Book Lovers delighted me, because it’s romance that plays with rom-com tropes in a brilliant and deliberate way. We all know the Hallmark type of story where the protagonist moves to a small town to support their ailing parent or bail out the family bakery or whatever, meets a wholesome hayseed, ditches their terrible career-focused city love interest, and lives happily ever after in Podunk, Wisconsin. But what happens to the person they left behind? Nora Stephens, a cut-throat New Yorker literary agent, has been dumped for the podunk life four times. Is lasting love just not possible for someone like her? (Spoiler alert: it is.) I also really appreciated that the things keeping the star-crossed love interests apart were not dumb romance tropes (She can’t admit she has amnesia!

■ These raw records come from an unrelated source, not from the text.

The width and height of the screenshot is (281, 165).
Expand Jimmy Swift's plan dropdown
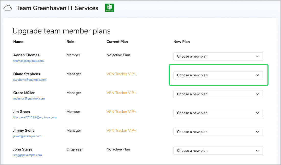[x=218, y=132]
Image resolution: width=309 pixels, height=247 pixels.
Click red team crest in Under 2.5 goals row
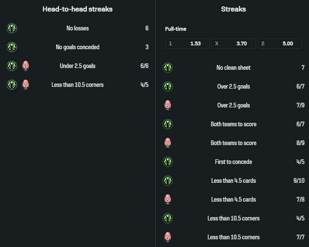(26, 66)
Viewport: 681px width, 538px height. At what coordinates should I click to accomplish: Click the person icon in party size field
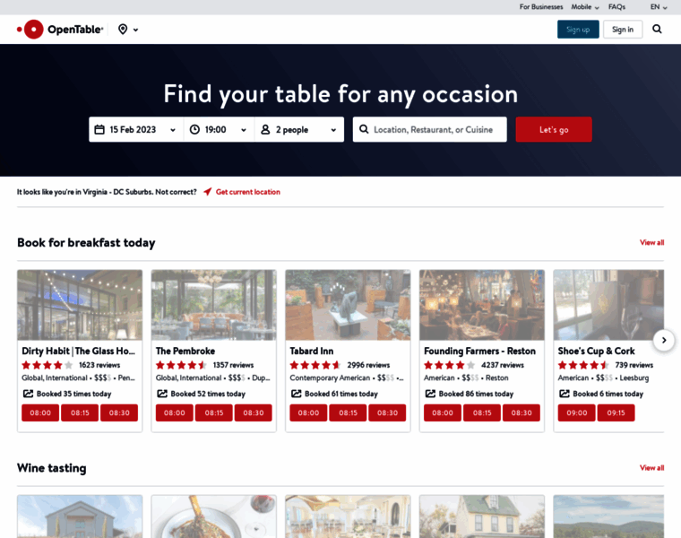coord(265,129)
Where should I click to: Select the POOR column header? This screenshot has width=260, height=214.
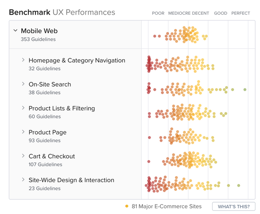(158, 13)
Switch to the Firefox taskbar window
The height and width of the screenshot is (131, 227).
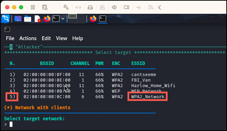(93, 19)
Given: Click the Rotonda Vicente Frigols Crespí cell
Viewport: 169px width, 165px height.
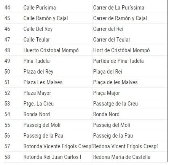Looking at the screenshot, I should [x=58, y=146].
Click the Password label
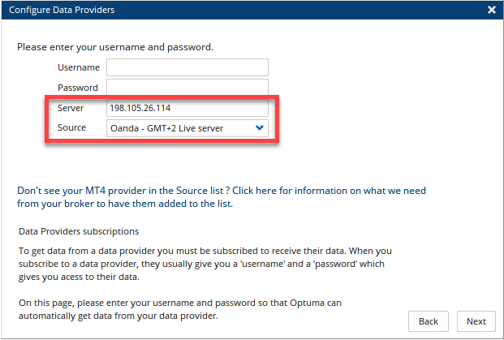The height and width of the screenshot is (340, 504). pyautogui.click(x=77, y=88)

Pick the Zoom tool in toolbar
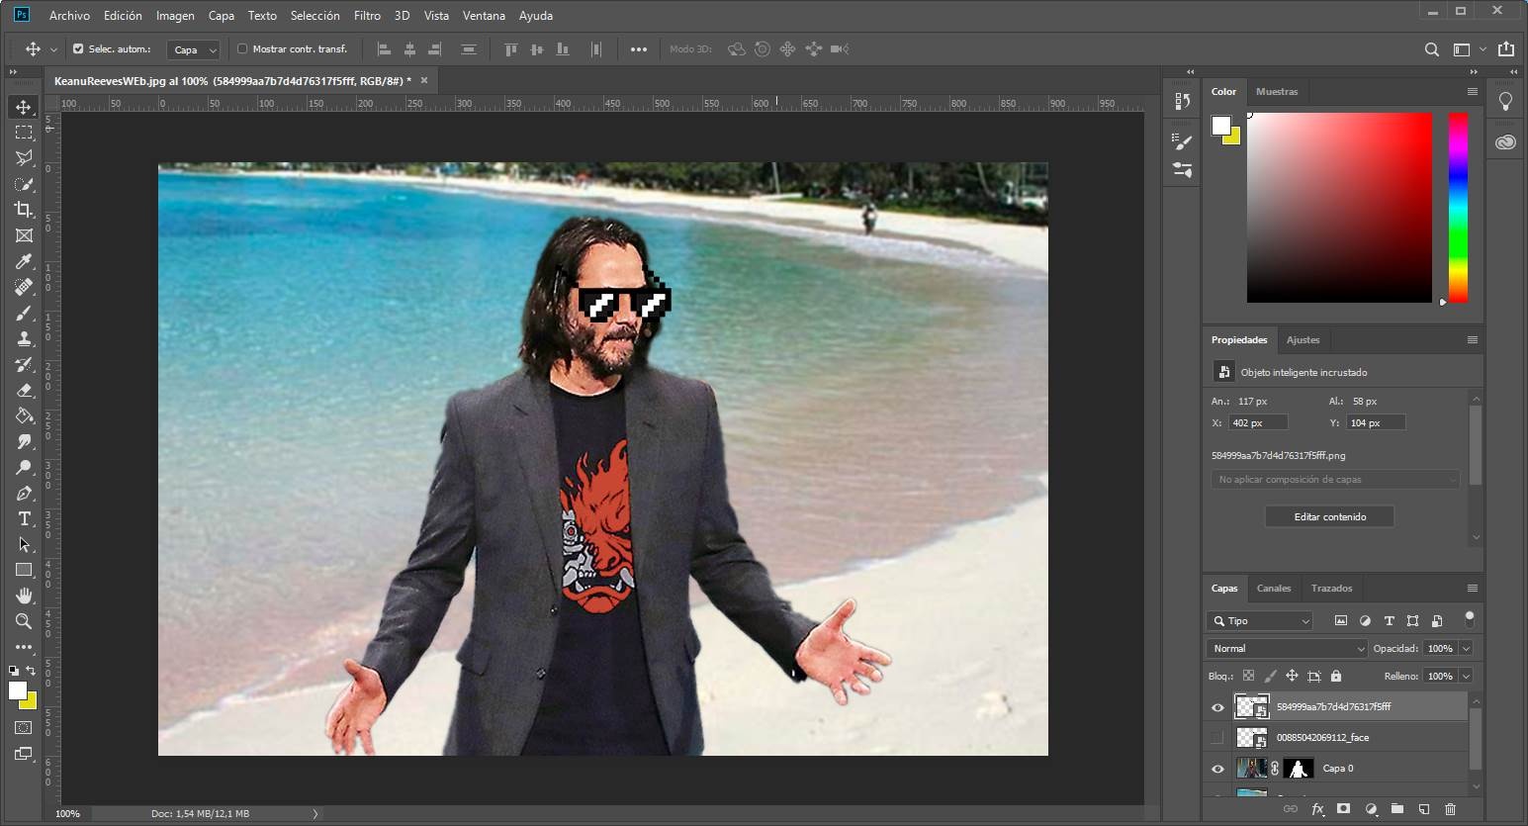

He’s really his own twin!) but simply the facts that life is complicated, practical circumstances can be big barriers, and sometimes you have to work through your own stuff before you’re healthy enough and ready enough to be with someone else. It’s a clever, clever book. Also quite smutty in parts. Reader be advised.
Adrian Plass on Tour is one of the “Sacred Diarist” series of short and hilarious novels by Adrian Plass (the author), featuring Adrian Plass (the character) and a bevy of his fictional friends and relations. In this installment, Adrian is going on tour as a Christian speaker, along with his wife Bridget, his son Gerald (now a wisecracking Anglican vicar), their irrepressibly-odd friend Leonard Thynn, and Thynn’s new girlfriend, the improbably-named Angels Twitten. Adrian Plass (actual person) is always a pleasure to read, now being enjoyed by a third generation in my family — my parents introduced me to his books, and I’ve introduced them to Anselm! They’re heartwarming as well as hilarious (The Theatrical Tapes of Leonard Thynn may be one of my all-time favourite books.)